The first step is to break down the plant into its component elements through a process of filtering or distillation. This allows scientists to determine the most basic building blocks of the plant without the other structures that are not useful when creating medicine.

Identifying Compounds

Once the plant has been reduced to its most basic components, it’s necessary to determine what they are. Scientists do this by identifying what atoms make up the compound and how they are bonded together. Technical analysis devices, like computer models, are employed to help researchers learn as much as possible about the components, to determine what they are and how they might interact with other chemicals.

Testing Compound Effects

After the compounds have been isolated and identified researchers need to test their effects on living tissue. They can use cells or proteins, as well as organisms like mice or fish.

Synthesizing Compounds

If a compound is going to be used in medicine it needs to be replicable. Researchers need to find a way to reliable create the compound in a laboratory so that they aren’t relying on naturally occurring resources.

Improving the Compound

Sometimes it’s possible to modify a compound in order to make it work more effectively or remove undesirable side effects from the final product.

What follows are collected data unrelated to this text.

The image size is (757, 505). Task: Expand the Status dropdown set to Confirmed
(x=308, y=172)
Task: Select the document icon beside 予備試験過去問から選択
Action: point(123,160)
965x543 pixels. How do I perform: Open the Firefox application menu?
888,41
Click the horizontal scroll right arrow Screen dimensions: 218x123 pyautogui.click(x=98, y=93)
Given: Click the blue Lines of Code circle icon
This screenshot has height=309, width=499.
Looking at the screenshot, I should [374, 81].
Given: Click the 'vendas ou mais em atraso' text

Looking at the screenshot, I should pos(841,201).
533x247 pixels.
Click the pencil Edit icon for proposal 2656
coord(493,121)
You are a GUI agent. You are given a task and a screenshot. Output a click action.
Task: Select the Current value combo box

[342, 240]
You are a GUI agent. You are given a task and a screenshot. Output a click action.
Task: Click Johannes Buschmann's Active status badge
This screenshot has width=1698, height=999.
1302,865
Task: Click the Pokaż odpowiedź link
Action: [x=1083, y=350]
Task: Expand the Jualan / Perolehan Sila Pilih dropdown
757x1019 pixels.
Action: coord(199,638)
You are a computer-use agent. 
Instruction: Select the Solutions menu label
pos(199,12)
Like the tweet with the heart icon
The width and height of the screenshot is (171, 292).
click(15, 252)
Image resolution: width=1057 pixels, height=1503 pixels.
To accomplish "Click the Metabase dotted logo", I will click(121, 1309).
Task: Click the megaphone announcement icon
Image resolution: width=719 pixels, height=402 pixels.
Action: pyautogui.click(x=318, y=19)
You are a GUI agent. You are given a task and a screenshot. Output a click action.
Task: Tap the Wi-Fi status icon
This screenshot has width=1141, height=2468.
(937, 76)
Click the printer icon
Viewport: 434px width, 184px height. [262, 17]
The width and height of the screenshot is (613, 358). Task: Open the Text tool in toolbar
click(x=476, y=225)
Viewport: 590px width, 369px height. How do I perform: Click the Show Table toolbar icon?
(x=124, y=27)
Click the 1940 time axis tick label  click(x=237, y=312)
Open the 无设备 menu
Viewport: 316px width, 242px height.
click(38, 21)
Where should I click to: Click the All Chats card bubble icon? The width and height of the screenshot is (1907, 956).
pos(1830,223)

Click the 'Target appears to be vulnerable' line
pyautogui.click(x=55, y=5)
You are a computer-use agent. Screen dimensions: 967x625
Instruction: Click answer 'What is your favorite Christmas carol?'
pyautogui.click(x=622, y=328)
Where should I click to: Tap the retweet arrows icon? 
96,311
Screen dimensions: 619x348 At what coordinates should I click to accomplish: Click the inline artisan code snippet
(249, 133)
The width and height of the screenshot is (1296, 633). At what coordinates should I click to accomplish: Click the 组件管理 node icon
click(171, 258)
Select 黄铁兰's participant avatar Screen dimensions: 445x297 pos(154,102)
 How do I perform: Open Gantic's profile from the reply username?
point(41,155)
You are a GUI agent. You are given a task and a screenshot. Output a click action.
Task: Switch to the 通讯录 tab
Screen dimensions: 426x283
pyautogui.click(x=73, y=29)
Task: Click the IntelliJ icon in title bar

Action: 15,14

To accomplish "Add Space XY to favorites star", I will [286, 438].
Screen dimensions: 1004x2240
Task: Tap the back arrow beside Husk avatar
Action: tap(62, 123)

This is accomplished by comparing the compound to similar substances and seeing if it’s beneficial to remove, add, or move groups of atoms. This can make the compound simpler or more effective.

Human Biology Experiments

Before human trials can begin, a biochemist will introduce the compound into human cells and study the effects. This can help determine what use the compound may have and predict potential side effects.

Streamlining Production

Chemists will next try to find better, more efficient ways to produce the compound to help save on production costs and reduce waste.

Clinical Trials

The clinical trial stage is where the compound is introduced to humans. The trials are conducted in stages, with groups getting progressively bigger each time. All trials must follow strict government guidelines for ensuring the safety of participants.